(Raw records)
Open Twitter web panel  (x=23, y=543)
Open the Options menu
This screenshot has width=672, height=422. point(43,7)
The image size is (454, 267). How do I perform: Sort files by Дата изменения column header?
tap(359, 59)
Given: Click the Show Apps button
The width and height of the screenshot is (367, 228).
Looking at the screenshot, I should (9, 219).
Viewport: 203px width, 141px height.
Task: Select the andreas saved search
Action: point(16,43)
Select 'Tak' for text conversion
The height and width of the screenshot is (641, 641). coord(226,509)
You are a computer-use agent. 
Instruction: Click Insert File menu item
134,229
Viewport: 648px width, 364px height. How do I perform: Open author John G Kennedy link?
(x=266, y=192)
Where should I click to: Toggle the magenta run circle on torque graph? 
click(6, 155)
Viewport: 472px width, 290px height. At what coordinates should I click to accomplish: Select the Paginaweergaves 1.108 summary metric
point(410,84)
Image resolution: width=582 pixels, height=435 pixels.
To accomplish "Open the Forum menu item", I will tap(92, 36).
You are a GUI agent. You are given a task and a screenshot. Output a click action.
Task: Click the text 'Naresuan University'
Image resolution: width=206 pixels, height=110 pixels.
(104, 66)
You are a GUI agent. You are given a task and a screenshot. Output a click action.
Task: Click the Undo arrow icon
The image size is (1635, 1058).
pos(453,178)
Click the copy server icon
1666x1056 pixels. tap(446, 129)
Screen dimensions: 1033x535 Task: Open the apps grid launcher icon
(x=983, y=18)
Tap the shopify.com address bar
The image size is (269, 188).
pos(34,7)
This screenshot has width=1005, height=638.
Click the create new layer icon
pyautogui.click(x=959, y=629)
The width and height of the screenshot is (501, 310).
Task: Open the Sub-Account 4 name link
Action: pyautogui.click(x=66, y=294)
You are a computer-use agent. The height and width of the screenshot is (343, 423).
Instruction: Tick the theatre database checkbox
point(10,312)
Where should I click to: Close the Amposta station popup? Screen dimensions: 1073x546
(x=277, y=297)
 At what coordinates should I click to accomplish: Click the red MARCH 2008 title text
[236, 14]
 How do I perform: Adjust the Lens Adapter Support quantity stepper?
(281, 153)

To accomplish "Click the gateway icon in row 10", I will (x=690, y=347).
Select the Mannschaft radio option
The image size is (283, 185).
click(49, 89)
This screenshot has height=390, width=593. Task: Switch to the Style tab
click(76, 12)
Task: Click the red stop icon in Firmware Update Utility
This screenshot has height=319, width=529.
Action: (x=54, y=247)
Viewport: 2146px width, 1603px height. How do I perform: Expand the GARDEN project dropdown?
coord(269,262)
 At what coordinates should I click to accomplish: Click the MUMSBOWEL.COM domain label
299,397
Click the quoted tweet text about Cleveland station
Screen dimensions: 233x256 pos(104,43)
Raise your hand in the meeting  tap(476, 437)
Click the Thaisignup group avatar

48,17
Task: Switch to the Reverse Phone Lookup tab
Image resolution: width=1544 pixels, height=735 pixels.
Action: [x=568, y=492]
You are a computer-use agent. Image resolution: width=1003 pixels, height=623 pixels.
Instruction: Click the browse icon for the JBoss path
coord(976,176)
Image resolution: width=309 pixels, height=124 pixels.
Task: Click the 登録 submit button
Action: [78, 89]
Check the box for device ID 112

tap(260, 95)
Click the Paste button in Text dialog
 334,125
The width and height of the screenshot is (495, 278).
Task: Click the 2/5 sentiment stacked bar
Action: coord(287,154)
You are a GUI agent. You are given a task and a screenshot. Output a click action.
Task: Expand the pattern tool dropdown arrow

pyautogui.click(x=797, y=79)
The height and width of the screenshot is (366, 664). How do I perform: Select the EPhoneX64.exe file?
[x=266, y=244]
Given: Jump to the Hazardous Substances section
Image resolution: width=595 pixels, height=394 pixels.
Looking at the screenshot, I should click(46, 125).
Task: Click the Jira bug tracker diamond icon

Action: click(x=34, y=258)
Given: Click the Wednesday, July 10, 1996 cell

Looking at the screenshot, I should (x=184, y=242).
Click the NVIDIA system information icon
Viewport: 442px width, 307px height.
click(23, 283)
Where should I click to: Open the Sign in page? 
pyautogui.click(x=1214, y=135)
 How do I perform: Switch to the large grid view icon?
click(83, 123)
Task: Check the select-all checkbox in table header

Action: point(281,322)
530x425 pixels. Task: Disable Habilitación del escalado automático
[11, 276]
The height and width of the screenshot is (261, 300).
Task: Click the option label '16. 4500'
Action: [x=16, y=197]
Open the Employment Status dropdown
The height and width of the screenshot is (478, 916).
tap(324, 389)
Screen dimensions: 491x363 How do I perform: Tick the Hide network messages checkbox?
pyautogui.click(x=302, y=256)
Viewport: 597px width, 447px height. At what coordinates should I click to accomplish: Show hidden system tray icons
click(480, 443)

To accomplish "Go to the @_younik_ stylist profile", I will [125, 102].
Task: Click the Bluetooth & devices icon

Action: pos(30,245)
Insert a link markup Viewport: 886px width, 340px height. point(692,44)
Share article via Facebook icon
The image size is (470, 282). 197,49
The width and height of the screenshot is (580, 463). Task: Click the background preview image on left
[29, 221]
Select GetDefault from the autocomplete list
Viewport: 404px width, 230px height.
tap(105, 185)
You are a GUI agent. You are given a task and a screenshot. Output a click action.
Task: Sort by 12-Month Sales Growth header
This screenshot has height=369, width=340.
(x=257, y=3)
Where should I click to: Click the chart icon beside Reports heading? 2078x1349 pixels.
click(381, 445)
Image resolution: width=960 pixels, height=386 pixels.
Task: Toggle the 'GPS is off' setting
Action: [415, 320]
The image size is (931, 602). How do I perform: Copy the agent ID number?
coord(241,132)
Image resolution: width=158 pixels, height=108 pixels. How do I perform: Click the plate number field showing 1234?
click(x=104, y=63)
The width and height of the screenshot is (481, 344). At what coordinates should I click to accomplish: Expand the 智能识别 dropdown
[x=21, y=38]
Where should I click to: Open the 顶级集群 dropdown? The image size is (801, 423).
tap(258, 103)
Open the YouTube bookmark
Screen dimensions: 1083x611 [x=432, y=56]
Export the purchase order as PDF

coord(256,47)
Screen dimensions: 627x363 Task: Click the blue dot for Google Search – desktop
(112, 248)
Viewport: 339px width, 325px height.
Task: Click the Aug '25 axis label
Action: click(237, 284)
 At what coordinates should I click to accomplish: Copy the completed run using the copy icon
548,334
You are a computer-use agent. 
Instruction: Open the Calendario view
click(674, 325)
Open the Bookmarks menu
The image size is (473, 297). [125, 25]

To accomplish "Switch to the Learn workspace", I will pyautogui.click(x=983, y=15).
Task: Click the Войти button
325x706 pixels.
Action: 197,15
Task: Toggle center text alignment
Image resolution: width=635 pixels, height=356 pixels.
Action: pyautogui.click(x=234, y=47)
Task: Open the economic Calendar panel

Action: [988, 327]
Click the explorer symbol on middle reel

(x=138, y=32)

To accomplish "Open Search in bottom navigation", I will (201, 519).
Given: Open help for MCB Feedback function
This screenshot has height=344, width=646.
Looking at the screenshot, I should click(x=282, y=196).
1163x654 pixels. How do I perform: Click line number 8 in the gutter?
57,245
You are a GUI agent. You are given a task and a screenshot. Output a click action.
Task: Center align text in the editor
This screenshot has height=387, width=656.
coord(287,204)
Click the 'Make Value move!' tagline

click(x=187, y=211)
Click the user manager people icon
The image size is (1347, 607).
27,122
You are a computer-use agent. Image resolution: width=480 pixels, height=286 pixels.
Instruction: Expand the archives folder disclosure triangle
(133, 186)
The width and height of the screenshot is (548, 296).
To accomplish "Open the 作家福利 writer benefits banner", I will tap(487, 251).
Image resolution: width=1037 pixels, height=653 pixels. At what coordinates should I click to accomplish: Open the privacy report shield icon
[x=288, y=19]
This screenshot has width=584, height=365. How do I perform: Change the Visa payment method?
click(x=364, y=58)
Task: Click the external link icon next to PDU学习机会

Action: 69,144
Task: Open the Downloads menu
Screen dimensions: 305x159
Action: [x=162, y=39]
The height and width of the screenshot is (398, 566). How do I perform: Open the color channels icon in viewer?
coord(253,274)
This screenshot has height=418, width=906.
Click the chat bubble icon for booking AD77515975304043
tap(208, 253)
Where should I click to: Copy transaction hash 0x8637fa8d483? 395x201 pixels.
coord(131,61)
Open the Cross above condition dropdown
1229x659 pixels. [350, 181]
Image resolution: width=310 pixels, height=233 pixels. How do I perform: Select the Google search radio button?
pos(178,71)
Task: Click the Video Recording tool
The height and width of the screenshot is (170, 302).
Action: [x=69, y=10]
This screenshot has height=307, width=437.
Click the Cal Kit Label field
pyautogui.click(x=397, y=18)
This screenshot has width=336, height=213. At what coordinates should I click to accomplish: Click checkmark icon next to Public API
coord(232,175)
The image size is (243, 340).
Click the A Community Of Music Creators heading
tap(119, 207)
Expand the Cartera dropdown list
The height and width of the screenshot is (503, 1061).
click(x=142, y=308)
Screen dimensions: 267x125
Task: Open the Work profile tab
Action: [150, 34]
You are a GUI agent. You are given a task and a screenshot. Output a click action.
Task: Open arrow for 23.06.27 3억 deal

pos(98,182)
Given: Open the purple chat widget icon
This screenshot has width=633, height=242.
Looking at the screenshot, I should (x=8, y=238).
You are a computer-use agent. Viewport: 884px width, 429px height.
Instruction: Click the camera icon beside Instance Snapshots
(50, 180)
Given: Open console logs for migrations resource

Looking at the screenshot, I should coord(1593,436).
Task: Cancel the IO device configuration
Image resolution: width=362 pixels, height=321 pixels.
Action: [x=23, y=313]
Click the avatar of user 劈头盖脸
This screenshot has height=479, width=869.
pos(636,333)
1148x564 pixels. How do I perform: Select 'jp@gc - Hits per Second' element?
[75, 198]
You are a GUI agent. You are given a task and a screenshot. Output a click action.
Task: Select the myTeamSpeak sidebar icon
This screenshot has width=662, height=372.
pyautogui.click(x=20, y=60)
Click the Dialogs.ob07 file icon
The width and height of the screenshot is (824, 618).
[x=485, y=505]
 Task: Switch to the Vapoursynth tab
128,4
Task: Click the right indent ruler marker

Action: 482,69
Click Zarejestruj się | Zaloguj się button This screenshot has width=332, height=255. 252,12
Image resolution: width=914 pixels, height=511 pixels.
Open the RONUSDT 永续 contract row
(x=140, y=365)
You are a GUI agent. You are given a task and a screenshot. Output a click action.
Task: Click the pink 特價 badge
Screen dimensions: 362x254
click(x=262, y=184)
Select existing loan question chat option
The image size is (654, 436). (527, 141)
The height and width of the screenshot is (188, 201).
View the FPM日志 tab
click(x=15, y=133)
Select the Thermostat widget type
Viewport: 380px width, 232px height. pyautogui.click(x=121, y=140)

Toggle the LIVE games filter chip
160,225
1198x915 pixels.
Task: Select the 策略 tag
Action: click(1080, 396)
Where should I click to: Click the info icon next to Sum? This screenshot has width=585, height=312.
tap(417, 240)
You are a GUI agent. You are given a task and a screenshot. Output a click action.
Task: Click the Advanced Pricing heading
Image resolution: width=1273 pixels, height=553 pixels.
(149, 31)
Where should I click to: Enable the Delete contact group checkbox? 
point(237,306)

Goal: Lay out the data above, from the line with "Check the box for device ID 112" to the line with "Action: coord(287,154)", as a Markdown table with the columns Row and Entry. Number the rows in order and leave out blank lines.

Output for this task:
| Row | Entry |
|---|---|
| 1 | Check the box for device ID 112 |
| 2 | tap(260, 95) |
| 3 | Click the Paste button in Text dialog |
| 4 |  334,125 |
| 5 | The width and height of the screenshot is (495, 278). |
| 6 | Task: Click the 2/5 sentiment stacked bar |
| 7 | Action: coord(287,154) |